Among its many eccentricities, the Declaration of Independence wasn’t written on a uniform medium, which makes its preservation a more complex affair. Not only was it written on both plant and animal surfaces, but the 37 signatories used multiple pens with different inks, and the drafter, Tel Aviv graphic designer Otte Walische, used another ink entirely.
“They asked [the signatories] to sign with the same gold-plated pen,” explained Naor, whose latest book about Israel’s founding document entitled “The Friday that Changed Destiny” was just released. “But several of them did something else.”
David Remez, Israel’s first transportation minister, “apparently brought a chinagraph… because it’s much thicker than the rest, and so that no one would mistake his name, inserted vowels,” Naor said.
Others signed with felt pens. The signature of Felix Rosenblueth, Israel’s first justice minister, has started to vanish, prompting preservationists to seek digital analysis of how the document is aging.
The Israel Antiquities Authority’s labs in the labyrinthine bowels of the Israel Museum are home to one of six or seven multispectral imaging arrays in the world capable of capturing and collating photographs taken at a variety of exposures and wavelengths ranging from the visible to the infrared.

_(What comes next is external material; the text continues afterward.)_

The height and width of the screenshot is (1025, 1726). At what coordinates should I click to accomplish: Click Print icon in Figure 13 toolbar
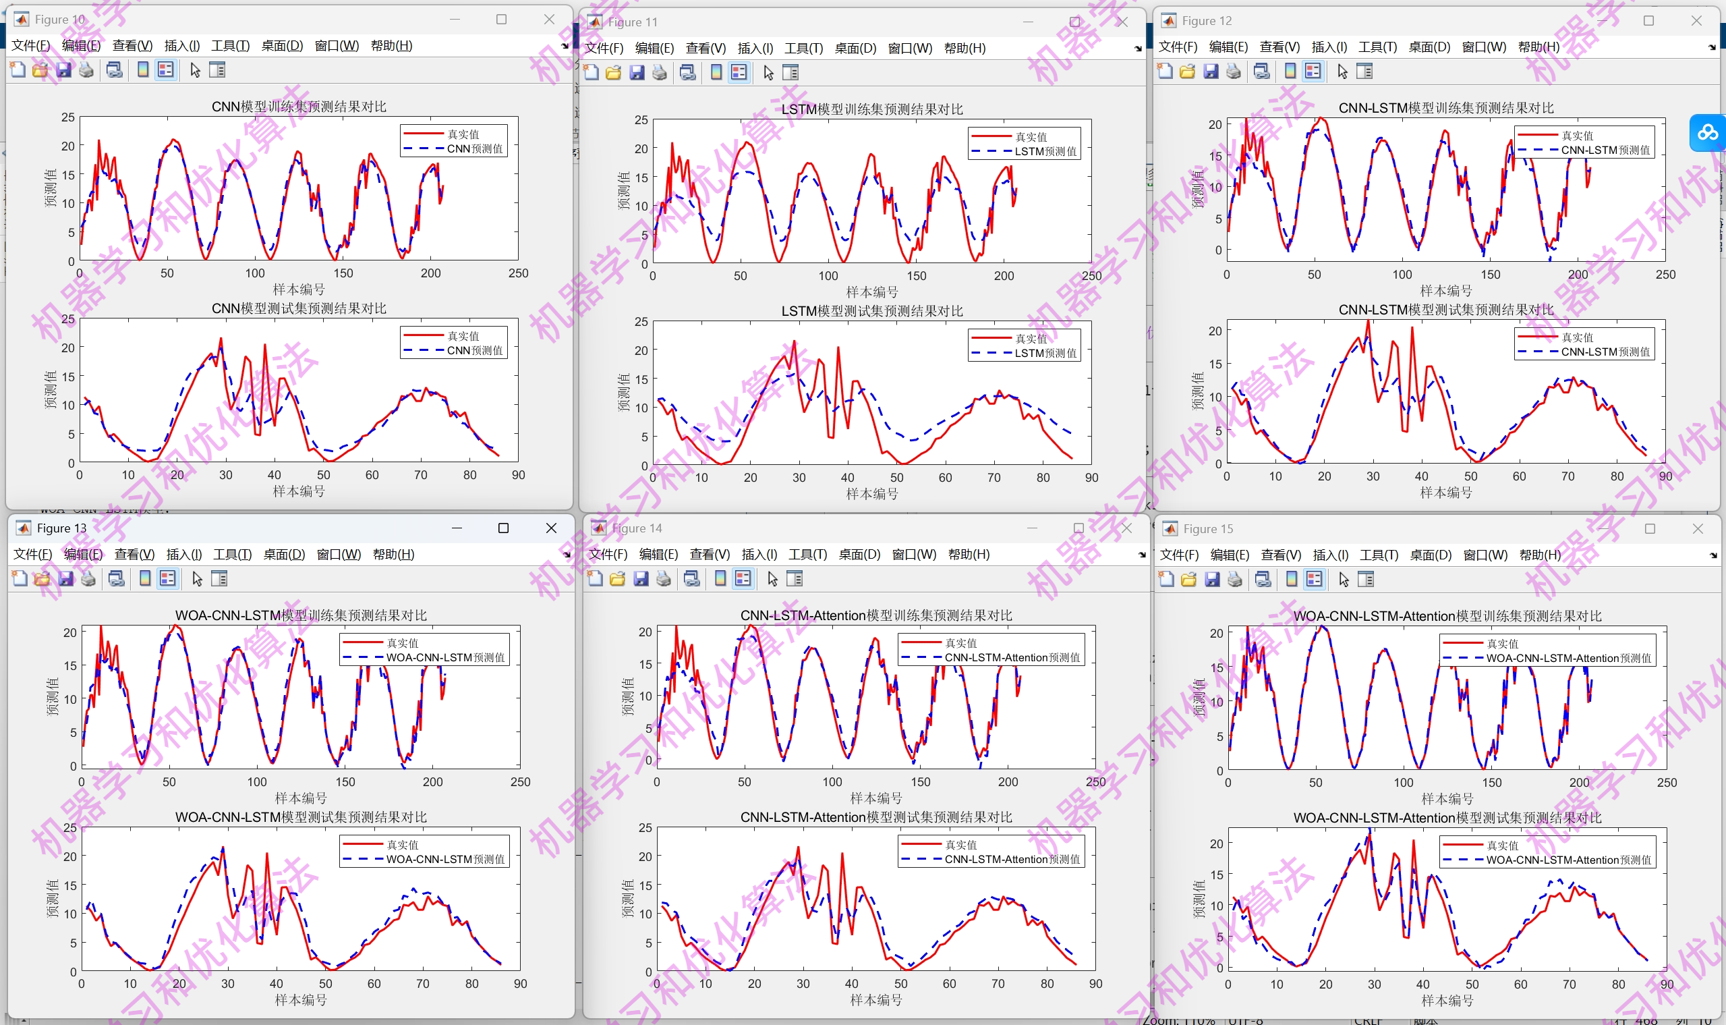point(88,579)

Multispectral imaging allows historians to view the document more or less as it was written 67 years ago.
Pnina Shor, head of the IAA’s Dead Sea Scrolls Projects, said the Declaration of Independence will be photographed under seven visible light wavelengths, and five in infrared light.
“The system was developed for the Dead Sea Scrolls and we realized that because the Declaration of Independence is written on parchment, then our system will work with the declaration as well,” she said.
The State Archives approached the IAA and sought their help with creating a digital version of the parchment. By overlapping the infrared and visible light images, however, “we get what the declaration looked like when it was written 67 years ago,” Shor said.
“Because of the excellent optics we have here, and thanks to the digital support we have here, we obtain very high resolutions which allows us to compare to points in time with a very high level of accuracy,” Yair Medina, head of the photography lab, said. The team will photograph and monitor the document over the course of six to eight months and track changes it’s undergoing.
“It’s the beginning of a long journey of preservation and monitoring,” he said.
“We keep saying we’re applying the most advanced technology to save the most ancient manuscripts,” Shor said of the Dead Sea Scrolls digitization project she heads. “Now we can say that we’re applying the most advanced technology not only to save our most precious ancient manuscripts but to save also our most precious cornerstone manuscript.”